The National Pork Producers Council (NPPC) has expressed “strong disappointment” with both the United States and Mexican governments’ actions restricting Mexican trucks from hauling goods across the border.

Mexico added pork to the list of U.S. products against which it is retaliating for the failure of the United States to live up to its obligations under the North American Free Trade Agreement (NAFTA).

“Mexico’s retaliation against U.S. pork will have negative economic consequences for America’s pork producers,” said NPPC President Sam Carney, producer from Adair, IA.

“We are extremely disappointed that our top volume export market has taken this action, but we’re more disappointed that the United States is not living up to its trade obligations,” Carney said. “That failure not only has hurt dozens of U.S. industries economically, but it could prompt other countries to think twice about entering into trade deals with the United States. Our trading partners need assurance that the United States will live up to its trade obligations.”

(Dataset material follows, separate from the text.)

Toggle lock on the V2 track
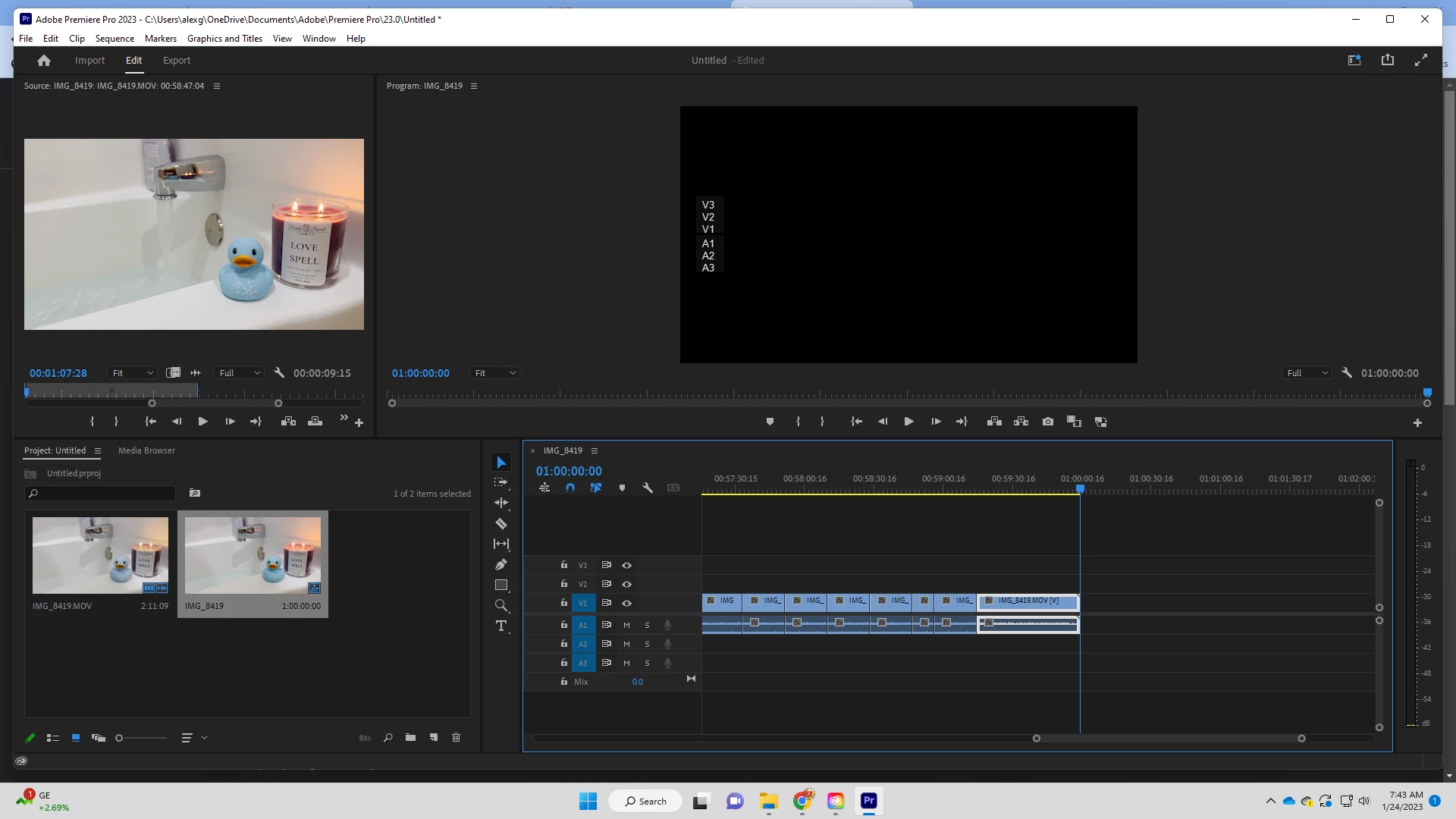This screenshot has height=819, width=1456. [x=564, y=584]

In March 2009, the U.S. Congress failed to renew a pilot program that allowed a limited number of Mexican trucks to haul freight into United States beyond a 25-mile commercial zone. The Cross-Border Trucking Pilot Program was launched by the U.S.
Department of Transportation in September 2007 as a way to implement the NAFTA trucking provision that was supposed to take effect in December 1995.

In February 2001, a NAFTA dispute-settlement panel ruled that excluding Mexican trucks violated U.S. obligations under the trade deal, giving Mexico the right to retaliate against U.S. products. They did so in March 2009, by placing higher tariffs on more than $2.4 billion of U.S. goods. Pork was not included on that initial retaliation list.

“Mexico is a top market for all kinds of U.S. exports, providing millions of jobs to U.S. workers,” Carney added. “The retaliation puts thousands of agricultural and manufacturing jobs at risk, including pork industry jobs.”

NPPC has been urging the Obama administration to work with Congress to quickly resolve the trucking issue with Mexico, which last year bought $762 million of U.S. pork.